Day one at the checkpoint.

I woke before dawn, body still radiating low heat from [Magma Body]. The constant warmth meant I didn't need blankets or shelter—just found a flat section of stone and slept there.

Efficient. Inhuman. Pick your interpretation.

Kasumi was already awake, running through sword forms in the courtyard. Precise movements, each strike flowing into the next. Combat meditation.

"You don't sleep much," I observed.

"Neither do you." She didn't break rhythm. "How do you feel?"

"Stable. The energy from the Residual Specters is holding." I tested my reserves mentally. Full capacity. Maybe even slightly beyond what I'd had before. "The Ghost Stomach is getting more efficient at processing essence."

"Good. You'll need every advantage." She finished a complex sequence and lowered her sword. "Master Yamada wants to test your defensive capabilities this morning. Specifically the [Psychic Defense]."

"Test how?"

"By attacking you." She smiled without humor. "Controlled assault. He'll use illusion techniques and mental pressure. You'll practice detecting and countering them."

Made sense. The Containment Master would definitely use psychological warfare. Better to develop defenses now than during actual combat.

I found Master Yamada in what had been the checkpoint's command post. He'd converted it into a workshop—seals and talismans spread across every surface, spiritual formulae sketched on the walls.

"Good, you're here." He gestured to a clear space in the center. "Sit. We begin immediately."

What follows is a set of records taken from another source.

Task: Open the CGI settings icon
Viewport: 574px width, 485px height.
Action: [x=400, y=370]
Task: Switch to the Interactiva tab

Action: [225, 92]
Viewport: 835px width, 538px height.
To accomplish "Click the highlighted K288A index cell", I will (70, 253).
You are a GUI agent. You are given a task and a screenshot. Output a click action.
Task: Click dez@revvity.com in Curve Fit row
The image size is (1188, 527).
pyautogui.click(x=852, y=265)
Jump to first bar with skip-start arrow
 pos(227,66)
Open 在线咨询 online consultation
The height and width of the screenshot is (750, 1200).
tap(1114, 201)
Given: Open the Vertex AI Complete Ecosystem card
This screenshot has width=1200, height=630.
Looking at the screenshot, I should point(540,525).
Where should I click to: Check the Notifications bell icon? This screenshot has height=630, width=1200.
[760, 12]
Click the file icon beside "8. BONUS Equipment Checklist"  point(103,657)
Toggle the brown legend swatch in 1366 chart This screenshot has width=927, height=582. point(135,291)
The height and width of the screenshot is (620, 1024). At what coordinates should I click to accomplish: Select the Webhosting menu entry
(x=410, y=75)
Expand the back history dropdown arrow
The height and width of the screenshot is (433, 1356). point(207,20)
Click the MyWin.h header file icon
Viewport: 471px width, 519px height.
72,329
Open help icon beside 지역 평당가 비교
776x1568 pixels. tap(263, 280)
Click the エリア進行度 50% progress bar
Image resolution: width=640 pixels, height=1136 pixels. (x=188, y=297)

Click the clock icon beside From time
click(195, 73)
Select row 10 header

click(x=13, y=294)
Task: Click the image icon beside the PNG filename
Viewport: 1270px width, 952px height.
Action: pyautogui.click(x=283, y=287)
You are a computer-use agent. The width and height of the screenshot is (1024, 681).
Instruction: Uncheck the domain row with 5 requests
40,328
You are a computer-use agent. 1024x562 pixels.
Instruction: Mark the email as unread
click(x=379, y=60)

I sat cross-legged on the stone floor.

"[Psychic Defense] is reactive," Master Yamada said, circling me slowly. "It protects against hostile intent directed at your mind. But protection is passive. Defensive. Against a skilled opponent, that's insufficient."

"What's the alternative?"

"Active perception. Using the barrier not just to block attacks, but to trace them back to their source. To see through illusions by detecting the spiritual energy sustaining them." He stopped circling. "That's what we'll practice today."

"How?"

"By me attempting to kill you psychologically while you learn to identify the attack vectors." His tone was matter-of-fact. "Ready?"

Before I could answer, the world twisted.

The command post vanished. I was standing in a burning building. Flames everywhere. Smoke choking my lungs. And screaming—dozens of voices crying for help, trapped behind walls I couldn't reach.

My fault. All my fault. I'd brought danger here. My presence had condemned them.

The guilt hit like a physical blow.

Then I felt it—a thin thread of spiritual energy, almost invisible, connecting the illusion to a point behind me.

Master Yamada's position.

I grabbed onto that understanding with [Psychic Defense]. Followed the thread backward. Saw how the illusion was constructed—layered false sensory input over reality, targeting my guilt response specifically.

The burning building flickered. Became translucent.

"Good!" Master Yamada's voice cut through the illusion. "You found the connection. Now break it."

I pushed back along the thread with conscious will. Not attacking—just asserting reality over fiction.

The illusion shattered.

I was back in the command post. No fire. No screaming. Just Master Yamada watching with approval.

"Eleven seconds," he said. "Not bad for first attempt. But a real Onmyoji would have layered multiple illusions in that time. Buried you in false realities until you couldn't distinguish truth."

"Again," I said.

He smiled.

The world shifted.

This time I was drowning. Water everywhere, pressing down, crushing my lungs. No surface. No air. Just endless black water and the certainty of death.

I activated [Psychic Defense] immediately, searching for the connection thread.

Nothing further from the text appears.